Sometimes two opposing claims are actively made and belief in them benefits their makers, e.g. in politics or when competing products are marketed. This is the hardest case to find the truth in, but a partial and probabilistic solution is possible. Until rigorous proof is found, one should keep an open mind. Keeping an open mind creates a vulnerability to manipulation: after some claim is proven false, its proponents often try to defend it by asking its opponents to keep an open mind, i.e. ignore evidence. In such cases, the mind should be closed to the claim until its proponents provide enough counter-evidence for a neutral view to be reasonable again.
To find which opposing claim is true, the first test is logic. If a claim is logically inconsistent with itself, then it is false by syntactic reasoning alone. A broader test is whether the claim is consistent with other claims of the same person. For example, Vladimir Putin said that there were no Russian soldiers in Crimea, but a month later gave medals to some Russian soldiers, citing their successful operation in Crimea. At least one of the claims must be false, because either there were Russian soldiers in Crimea or not. The way people try to weasel out of such self-contradictions is to say that the two claims referred to different time periods, definitions or circumstances. In other words, change the interpretation of words. A difficulty for the truth-seeker is that sometimes such a change in interpretation is a legitimate clarification. Tongues do slip. Nonetheless, a contradiction is probabilistic evidence for lying.
The second test for falsity is objective evidence. If there is a streetfight and the two sides accuse each other of starting it, then sometimes a security camera video can refute one of the contradicting claims. What evidence is objective is, sadly, subject to interpretation. Videos can be photoshopped, though it is difficult and time-consuming. The objectivity of the evidence is strongly positively correlated with the scientific rigour of its collection process. „Hard” evidence is a signal of the truth, but a probabilistic signal. In this world, most signals are probabilistic.

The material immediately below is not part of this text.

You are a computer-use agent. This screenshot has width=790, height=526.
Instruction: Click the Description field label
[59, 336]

The third test of falsity is the testimony of neutral observers, preferably several of them, because people misperceive and misremember even under the best intentions. The neutrality of observers is again up for debate and interpretation. In some cases, an observer is a statistics-gathering organisation. Just like objective evidence, testimony and statistics are probabilistic signals.
The fourth test of falsity is the testimony of interested parties, to which the above caveats apply even more strongly.

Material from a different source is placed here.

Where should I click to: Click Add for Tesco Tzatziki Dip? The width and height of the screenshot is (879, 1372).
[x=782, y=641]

Integrating conflicting evidence should use Bayes’ rule, because it keeps probabilities consistent. Consistency helps glean information about one aspect of the question from data on other aspects. Background knowledge should be combined with the evidence, for example by ruling out physical impossibilities. If a camera shows a car disappearing behind a corner and immediately reappearing, moving in the opposite direction, then physics says that the original car couldn’t have changed direction so fast. The appearing car must be a different one. Knowledge of human interactions and psychology is part of the background information, e.g. if smaller, weaker and outnumbered people rarely attack the stronger and more numerous, then this provides probabilistic info about who started a fight. Legal theory incorporates background knowledge of human nature to get information about the crime – human nature suggests motives. Asking: „Who benefits?” has a long history in law.